The inspectors reviewed the licensees physical and programmatic controls for highly activated and/or contaminated materials (non-fuel) stored within spent fuel or other storage pools. Specifically, radiation protection (RP) procedures were reviewed, RP staff were interviewed, and a walkdown of the refuel floor was conducted. In particular, the radiological controls for non-fuel materials stored in the spent fuel pool were examined to ensure adequate barriers were in-place to reduce the potential for the inadvertent movement of highly irradiated materials.

These reviews represented five inspection samples.

b. Findings

No findings of significance were identified.

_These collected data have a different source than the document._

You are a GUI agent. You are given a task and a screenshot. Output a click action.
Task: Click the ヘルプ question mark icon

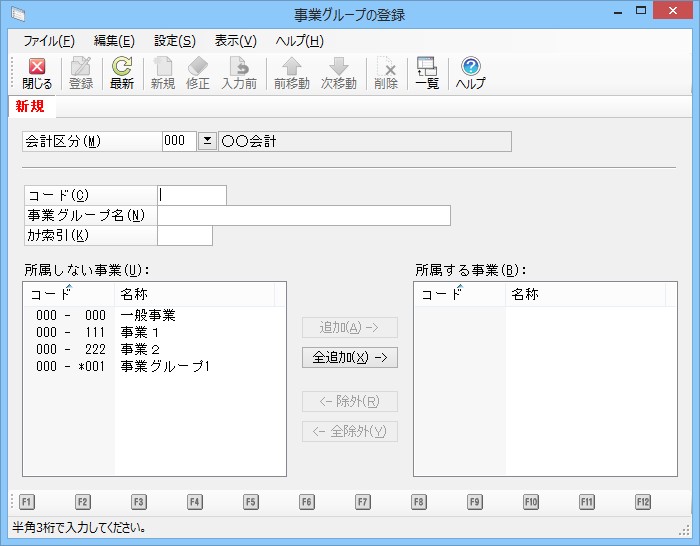(470, 67)
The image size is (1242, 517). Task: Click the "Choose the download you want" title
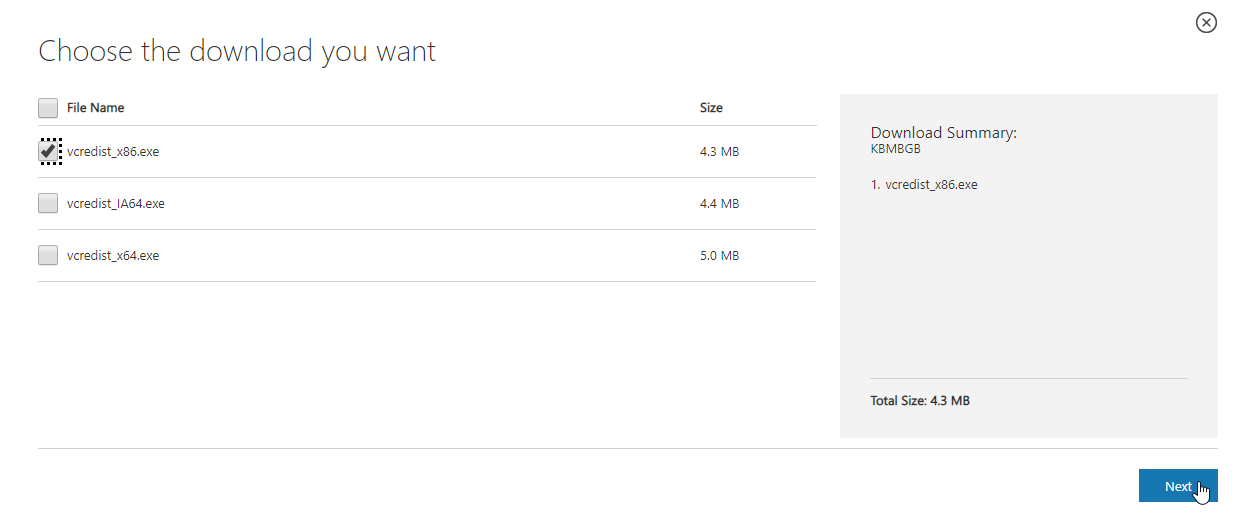pos(237,51)
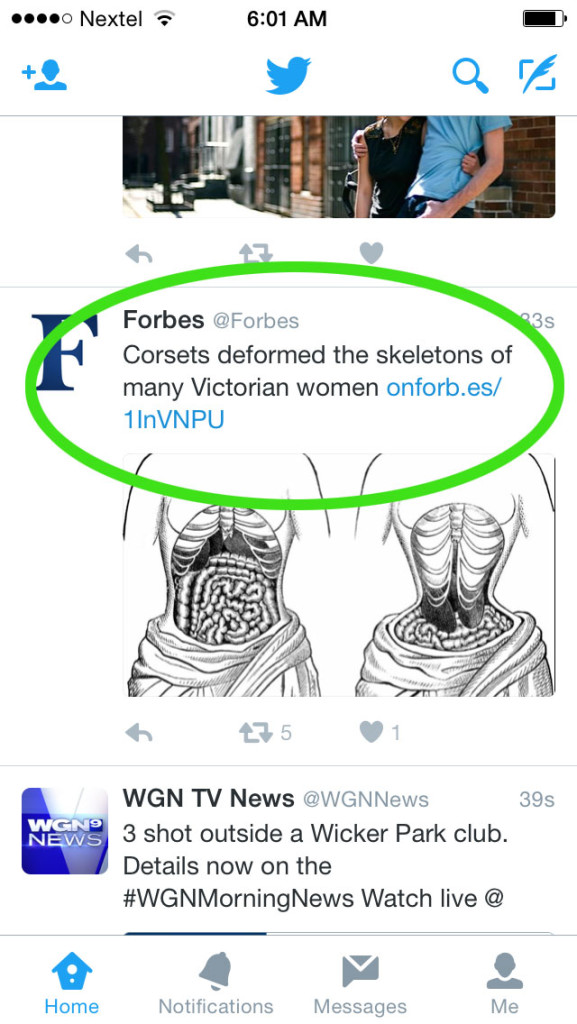
Task: Open the search magnifier icon
Action: [x=471, y=75]
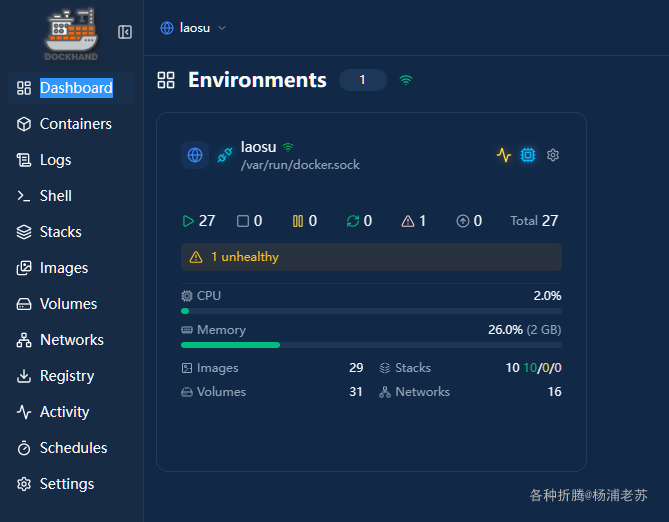Click the Dockhand ship logo

coord(71,32)
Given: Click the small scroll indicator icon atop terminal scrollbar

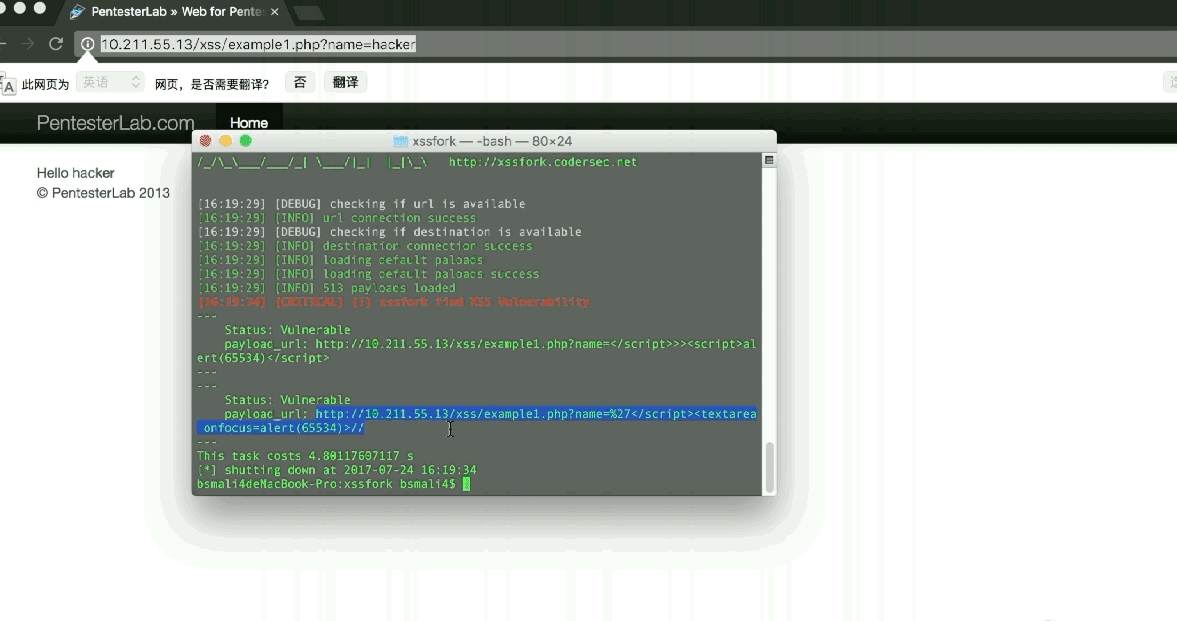Looking at the screenshot, I should (x=769, y=160).
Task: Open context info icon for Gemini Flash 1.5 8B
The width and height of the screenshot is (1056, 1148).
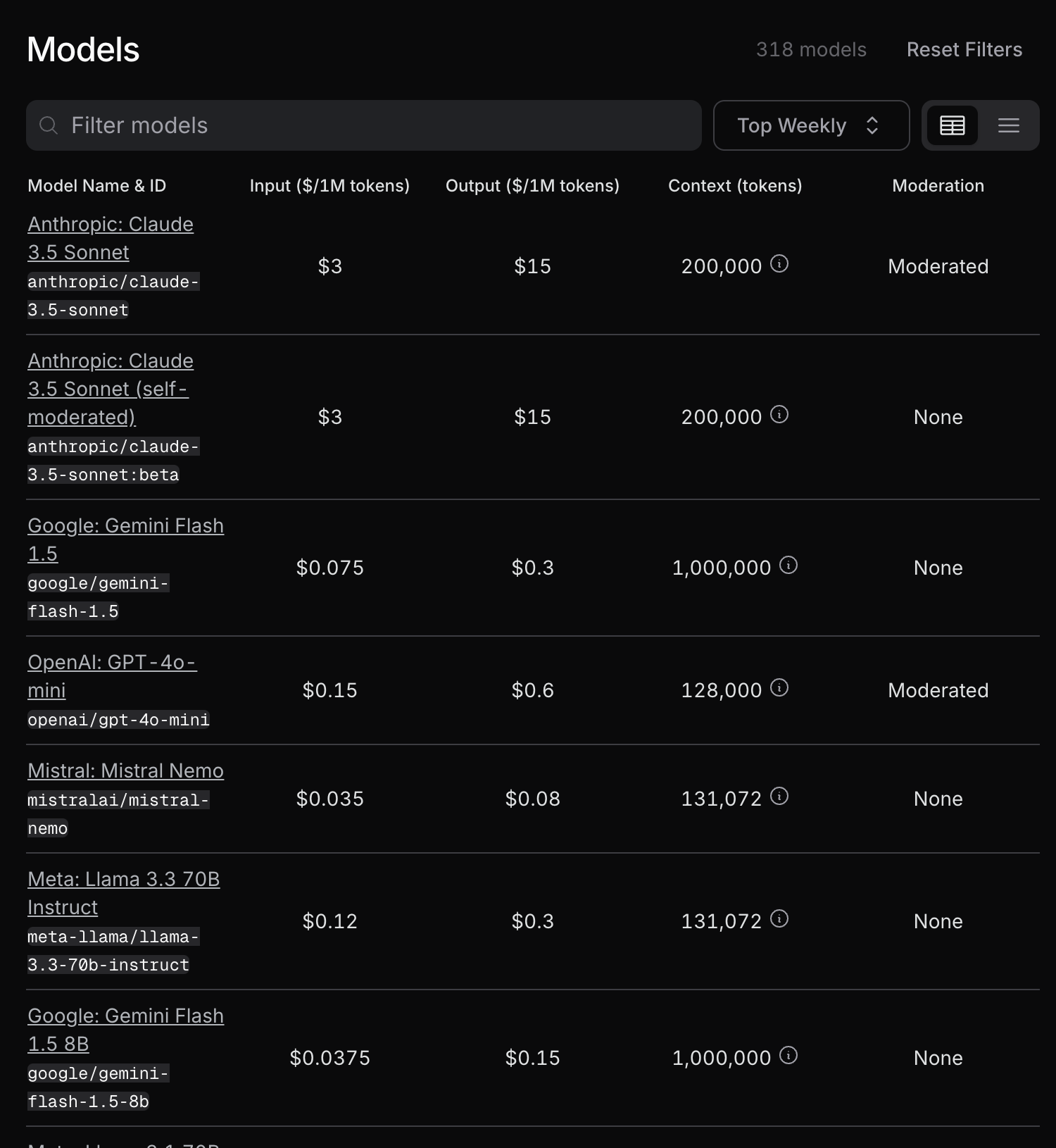Action: click(x=788, y=1056)
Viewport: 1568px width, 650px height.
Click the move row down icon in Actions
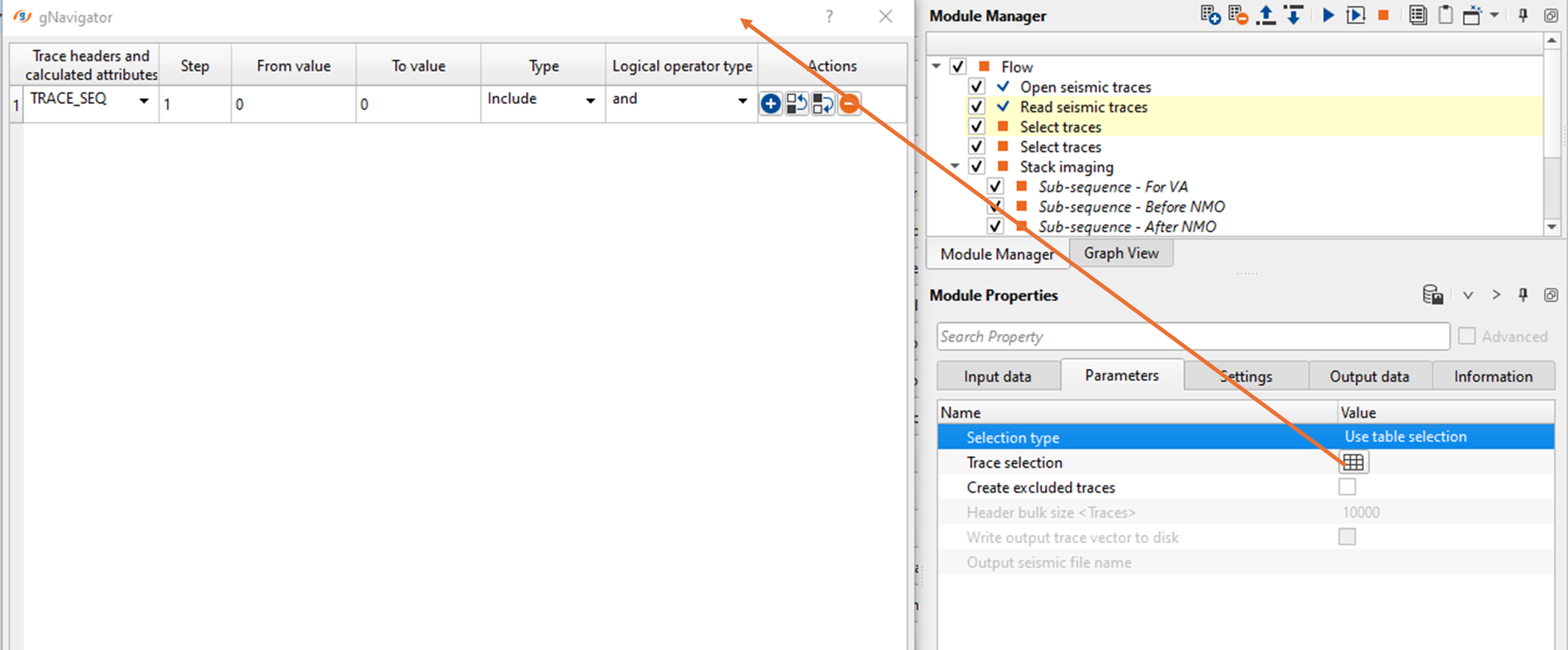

.3 Problem Identification and Resolution

a. Inspection Scope

The inspectors reviewed a licensee audit report, the condition assessment resolution document (CARD) database along with individual CARDs related to the radiological access and exposure control programs to verify that identified problems were entered into the corrective action program for resolution. In particular, the inspectors reviewed recent high radiation area (HRA) radiological incidents (non-PI occurrences identified by the licensee in high and locked high radiation areas) to verify that follow-up activities were conducted in an effective and timely manner commensurate with their importance to safety and risk based on the following:

Initial problem identification, characterization, and tracking;

Disposition of operability/reportability issues;

Evaluation of safety significance/risk and priority for resolution;

Identification of repetitive problems;

Identification of contributing causes; and

Identification and implementation of corrective actions.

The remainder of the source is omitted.